● Stored records:
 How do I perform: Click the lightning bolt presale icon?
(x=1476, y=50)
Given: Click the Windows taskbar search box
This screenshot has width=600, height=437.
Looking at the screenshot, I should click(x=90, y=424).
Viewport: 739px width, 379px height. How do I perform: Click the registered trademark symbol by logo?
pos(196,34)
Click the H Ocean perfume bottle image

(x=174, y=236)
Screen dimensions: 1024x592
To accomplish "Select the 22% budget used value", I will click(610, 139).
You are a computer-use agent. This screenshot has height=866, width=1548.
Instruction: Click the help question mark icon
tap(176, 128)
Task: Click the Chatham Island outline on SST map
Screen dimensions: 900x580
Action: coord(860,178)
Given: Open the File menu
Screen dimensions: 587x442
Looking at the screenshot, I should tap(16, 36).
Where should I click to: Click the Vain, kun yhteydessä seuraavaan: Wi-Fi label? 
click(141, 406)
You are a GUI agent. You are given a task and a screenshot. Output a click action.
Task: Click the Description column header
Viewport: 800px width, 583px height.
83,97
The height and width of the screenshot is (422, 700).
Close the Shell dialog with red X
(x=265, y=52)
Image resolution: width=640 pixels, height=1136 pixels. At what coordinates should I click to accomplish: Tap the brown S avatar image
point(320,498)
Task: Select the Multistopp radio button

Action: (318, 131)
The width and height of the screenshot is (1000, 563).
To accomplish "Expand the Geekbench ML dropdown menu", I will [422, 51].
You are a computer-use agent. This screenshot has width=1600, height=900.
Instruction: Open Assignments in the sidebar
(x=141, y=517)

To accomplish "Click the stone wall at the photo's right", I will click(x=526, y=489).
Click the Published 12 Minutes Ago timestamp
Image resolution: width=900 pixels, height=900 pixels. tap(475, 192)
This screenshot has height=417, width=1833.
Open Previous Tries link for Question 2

● WHAT THE TASK ASKS: Reproduce all the data exactly. Include every line.

● SOLUTION FOR THIS EXERCISE:
 How do I perform: Click the lightning bolt presale icon?
(x=1476, y=50)
Given: Click the Windows taskbar search box
This screenshot has width=600, height=437.
Looking at the screenshot, I should click(x=90, y=424).
Viewport: 739px width, 379px height. How do I perform: Click the registered trademark symbol by logo?
pos(196,34)
Click the H Ocean perfume bottle image

(x=174, y=236)
Screen dimensions: 1024x592
To accomplish "Select the 22% budget used value", I will click(610, 139).
You are a computer-use agent. This screenshot has height=866, width=1548.
Instruction: Click the help question mark icon
tap(176, 128)
Task: Click the Chatham Island outline on SST map
Screen dimensions: 900x580
Action: coord(860,178)
Given: Open the File menu
Screen dimensions: 587x442
Looking at the screenshot, I should tap(16, 36).
Where should I click to: Click the Vain, kun yhteydessä seuraavaan: Wi-Fi label? 
click(141, 406)
You are a GUI agent. You are given a task and a screenshot. Output a click action.
Task: Click the Description column header
Viewport: 800px width, 583px height.
83,97
The height and width of the screenshot is (422, 700).
Close the Shell dialog with red X
(x=265, y=52)
Image resolution: width=640 pixels, height=1136 pixels. At what coordinates should I click to accomplish: Tap the brown S avatar image
point(320,498)
Task: Select the Multistopp radio button

Action: (318, 131)
The width and height of the screenshot is (1000, 563).
To accomplish "Expand the Geekbench ML dropdown menu", I will [422, 51].
You are a computer-use agent. This screenshot has width=1600, height=900.
Instruction: Open Assignments in the sidebar
(x=141, y=517)

To accomplish "Click the stone wall at the photo's right", I will click(x=526, y=489).
Click the Published 12 Minutes Ago timestamp
Image resolution: width=900 pixels, height=900 pixels. tap(475, 192)
This screenshot has height=417, width=1833.
Open Previous Tries link for Question 2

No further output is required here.